Laut vorab veröffentlichten Ergebnissen einer Studie der Universität Stanford liegt es absolut im Bereich des Möglichen, dass Deutschland und die anderen G7-Staaten im Jahr 2050 ihren gesamten Energiebedarf aus erneuerbaren Energien decken kann, so berichtet der gemeinnützige Verein Germanwatch. Und es geht hierbei nicht um ein abstraktes Gedankenspiel: Ein Team von Wissenschaftlern der Universität Stanford hat eine detaillierte Untersuchung vorgelegt, die sich mit dem Energiebedarf und dessen Deckung in den G7-Staaten befassen.


Erderwärmung
Foto: Global Warming. The Earth became the newest Waterworld., Andrea Della Adriano, Flickr, CC BY-SA 2.0

Globale Gemeinschaft will Klimaänderungen beenden

Unser Klima ändert sich. Das steht nahezu außer Zweifel.

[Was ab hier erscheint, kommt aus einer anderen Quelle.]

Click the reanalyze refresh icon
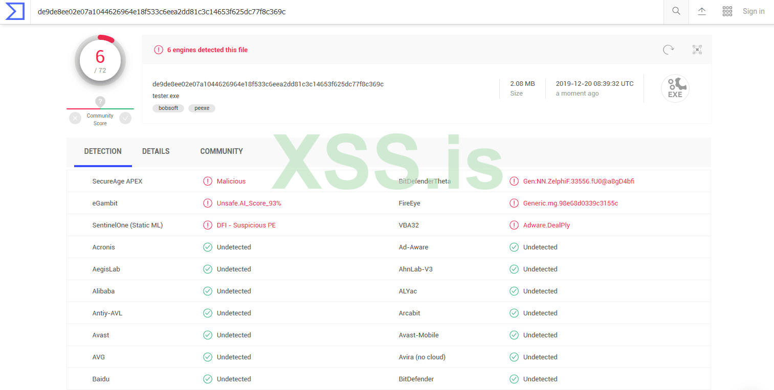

Diskutiert wird hingegen, ob der vorliegende Klimawandel eine anthropologische Komponente hat der nicht. Mit anderen Worten: Haben wir als menschliche Art einen Einfluss auf das globale Klima. Die internationale Gemeinschaft scheint zumindest kein Risiko eingehen zu wollen. Sie beschloss, den globalen Temperaturanstieg auf höchstens zwei Grad Celsius gegenüber den Durchschnittstemperaturen vor Beginn der Industrialisierung zu begrenzen.

Nach Angaben des Weltklimarats IPCC muss dazu bis 2020 ein Scheitelpunkt in den Emissionen von klimagefährdenden Stoffen erreicht sein. Bis 2050 schließlich muss der Wert von 2020 um 50 bis 70 Prozent gesenkt werden. Oberste Priorität haben dabei die Emissionen von CO2. Diese müssen noch schneller sinken, was am einfachsten durch den Verzicht auf fossile Brennstoffe erreicht werden – oder zumindest durch das Senken des Verbrauchs. Die Lösung liegt in den Augen des IPCC also in einer weltweiten Energiewende: Weg von fossilen Brennstoffen hin zu erneuerbarer Energie. Mit anderen Worten: In den nächsten 35 Jahren müssen die G7-Staaten ihr Energieprofil komplett auf den Kopf stellen. Denn schließlich tragen wir als Gemeinschaft aufgrund unsere Emissionsgeschichte seit der industriellen Revolution eine besondere Verantwortung.


Über die Erreichbarkeit: Deutschland frei von fossilen Brennstoffen?

Sind diese ambitionierten Pläne umsetzbar? Immerhin basiert ein Großteil unseres Verkehrssystems, ganz zu schweigen von der Industrie, auf fossile Brennstoffe wie Öl, Kohle oder Erdgas. Um es kurz zu machen: Wenn es nach einem Team rund um Prof. Mark Jacobson von der Universität Stanford geht, ist das Ziel zumindest für die Gemeinschaft der G7-Staaten erreichbar. Deutschland deckt bereits heute knapp 28 Prozent seines Energiebedarfs aus erneuerbaren Energien, aber auch für Länder wie Japan und die USA ist ein Umschwung möglich.

Grafik: The Solutions Project
Grafik: The Solutions Project

Das Team hat bereits vor einiger Zeit die Möglichkeiten der USA untersucht, auf erneuerbare Energien zu verzichten. Mehr noch, die Wissenschaftler machten in Zusammenarbeit mit dem Solutions Project sogar konkrete Vorschläge, wie dieses Ziel zu erreichen wäre.

Auch Greenpeace Deutschland ist der Meinung, dass mit Hilfe von dezentraler Energieversorgung, also der Erzeugung von Energie nahe am Verbrauchsort, bis 2050 eine umfassende Energiewende erfolgen kann.

Um der Verantwortung gerecht zu werden, die die führenden Industrienationen dieser Welt tragen, muss nicht nur ein Wandel der Technologie und Infrastruktur ermöglicht werden. Es muss vor allem auch ein politischer Wandel stattfinden. Des weiteren müssen die ambitionierten Ziele global verfolgt werden. Es reicht nicht aus, wenn die G7-Staaten und andere Industrieländer auf saubere Energie setzen, während in Entwicklungs- und Schwellenländern auch weiter CO2 von veralteten Tecchnologien in die Atmosphäre geblasen wird.

Eine glaubwürdige Rolle im globalen Umdenken kann die Bundesrepublik Deutschland aber nur dann einnehmen, wenn wir bei uns selber anfangen. Das hieße vorerst, das gesetzte Ziel von 40 Prozent weniger CO2-Emissionen bis 2020 zu erreichen.